Il sito patrimonio dell’UNESCO dei Cristiani Nascosti della regione di Nagasaki
Un percorso tra luoghi segreti dove i fedeli, tenaci nella loro fede, sfidarono la persecuzione e preservarono il cristianesimo per secoli.
I 12 siti si trovano nell’attuale prefettura di Nagasaki e nelle vicine isole Amakusa della prefettura di Kumamoto, l’area che aveva la più alta concentrazione di missioni cristiane nel Giappone dell’era moderna. Dopo il bando della religione cristiana, un numero considerevole di fedeli cattolici mantenne congregazioni segrete nell’area di Nagasaki-Amakusa, specialmente nei villaggi lungo la costa e sulle isolate isole minori dove alcuni di loro emigrarono. Attraverso oltre 200 anni di persecuzione, mantennero facciate di pratiche buddiste e shintoiste convenzionali, pur continuando a coltivare le loro tradizioni cristiane di famiglia. La loro storia di culto nascosto è ora riconosciuta come un inestimabile patrimonio.
Ho visitato le rovine si questo castello diverse volte negli ultimi 10 anni accompagnando anche amici a vederle. Lo honmaru, che è la sezione meglio conservata del castello ospita alcuni memoriali. Il basamento principale sembra essere rimasto intatto, mentre grossi massi sparsi nella zona restano come testimonianza delle antiche mura. La vista della baia di Shimabara è davvero impressionante e bellissima, e si capisce perfettamente sia la posizione strategica della fortezza sia perché sia stato chiamato “Castello del Tramonto”.
Di seguito la mappa del complesso del castello di Hara e delle sue difese.
Vista dall’alto dell’area un tempo occupata dal castello di Hara.
Di seguito le rovine dello ishigaki (石垣)i, il muro di pietra dello honmaru. In realtà era molto più alto, gran parte di esso fu distrutta dopo la ribellione.
Grazie ad un sistema di QR code distribuiti lungo tutto il percorso, è possibile immergersi in un’esperienza virtuale che ricrea l’aspetto originale del castello. L’immagine che segue rappresenta una ricostruzione dell’imponente cancello d’ingresso allo honmaru, caratterizzato dalla tipica architettura detta watari yagura (渡櫓), che prevedeva una torre di guardia sopraelevata, utilizzata per lanciare frecce contro gli eventuali assalitori.

Dati forniti:
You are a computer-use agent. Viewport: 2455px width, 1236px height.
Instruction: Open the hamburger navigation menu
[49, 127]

* * *

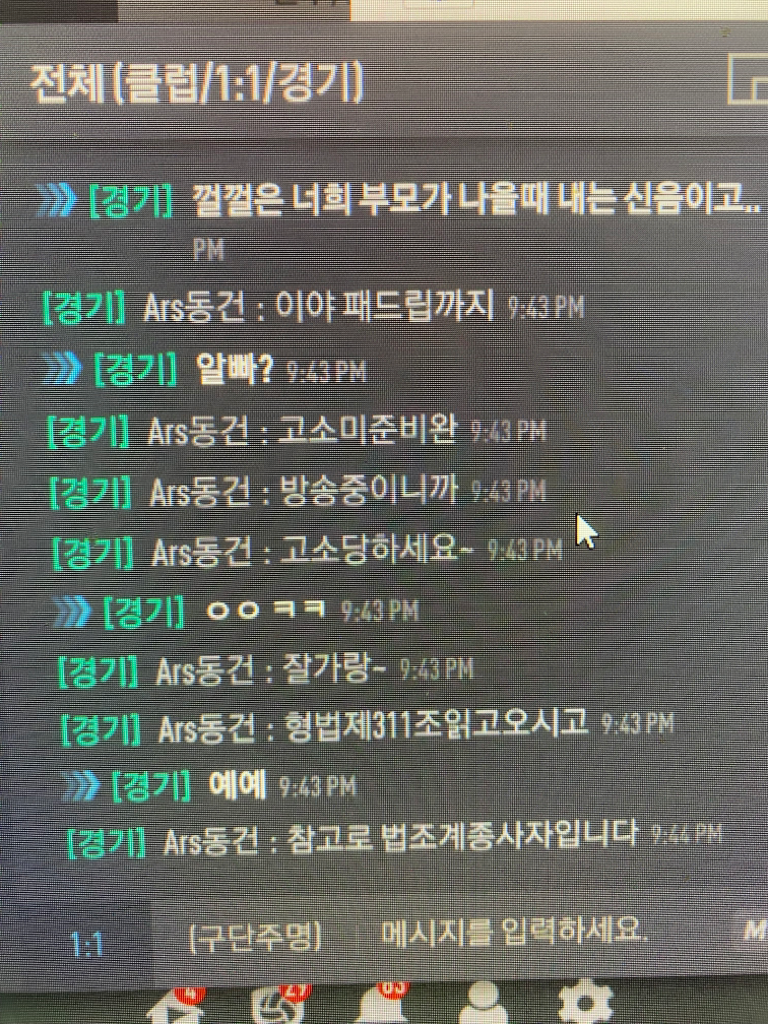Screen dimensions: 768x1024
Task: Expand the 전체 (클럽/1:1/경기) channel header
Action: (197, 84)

==

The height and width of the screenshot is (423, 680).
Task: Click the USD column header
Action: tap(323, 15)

Istruzioni di lavoro: Secondo l'estratto selezionato, perché lo ishigaki, il muro di pietra dello honmaru del castello di Hara, non ha più l'altezza originaria? Risponda in una-tre frasi.

Soluzione proposta: In origine il muro di pietra dello honmaru era molto più alto. Gran parte di esso fu distrutta dopo la ribellione.